1. Field of the Invention
The present invention relates generally to network security and, more particularly, to systems and methods for detecting and/or preventing the transmission of unwanted e-mails, such as e-mails containing worms and viruses, including polymorphic worms and viruses, and unsolicited commercial e-mails.
2. Description of Related Art
Availability of low cost computers, high speed networking products, and readily available network connections has helped fuel the proliferation of the Internet. This proliferation has caused the Internet to become an essential tool for both the business community and private individuals. Dependence on the Internet arises, in part, because the Internet makes it possible for multitudes of users to access vast amounts of information and perform remote transactions expeditiously and efficiently. Along with the rapid growth of the Internet have come problems arising from attacks from within the network and the shear volume of commercial e-mail. As the size of the Internet continues to grow, so does the threat posed to users of the Internet.

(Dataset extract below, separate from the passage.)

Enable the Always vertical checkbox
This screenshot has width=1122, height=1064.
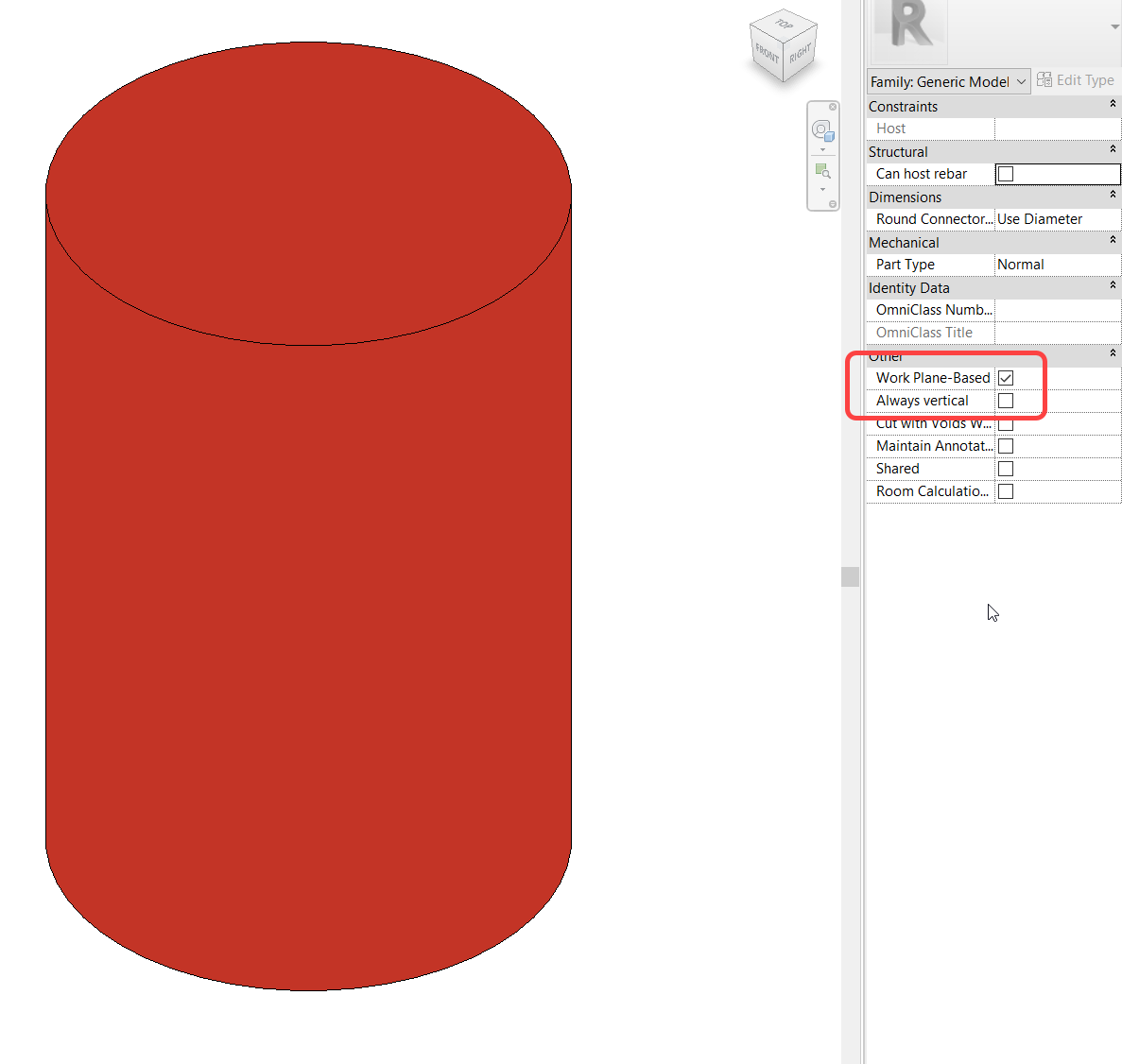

Many of the problems take the form of e-mail. Viruses and worms often masquerade within e-mail messages for execution by unsuspecting e-mail recipients. Unsolicited commercial e-mail, or “spam,” is another burdensome type of e-mail because it wastes both the time and resources of the e-mail recipient.
Existing techniques for detecting viruses, worms, and spam examine each e-mail message individually. In the case of viruses and worms, this typically means examining attachments for byte-strings found in known viruses and worms (possibly after uncompressing or de-archiving attached files), or simulating execution of the attachment in a “safe” compartment and examining its behaviors. Similarly, existing spam filters usually examine a single e-mail message looking for heuristic traits commonly found in unsolicited commercial e-mail, such as an abundance of Uniform Resource Locators (URLs), heavy use of all-capital-letter words, use of colored text or large fonts, and the like, and then “score” the message based on the number and types of such traits found. Both the anti-virus and the anti-spam techniques can demand significant processing of each message, adding to the resource burden imposed by unwanted e-mail. Neither technique makes use of information collected from other recent messages.
Thus, there is need for an efficient technique that can quickly detect viruses, worms, and spam in e-mail messages arriving at e-mail servers, possibly by using information contained in multiple recent messages to detect unwanted mail more quickly and efficiently.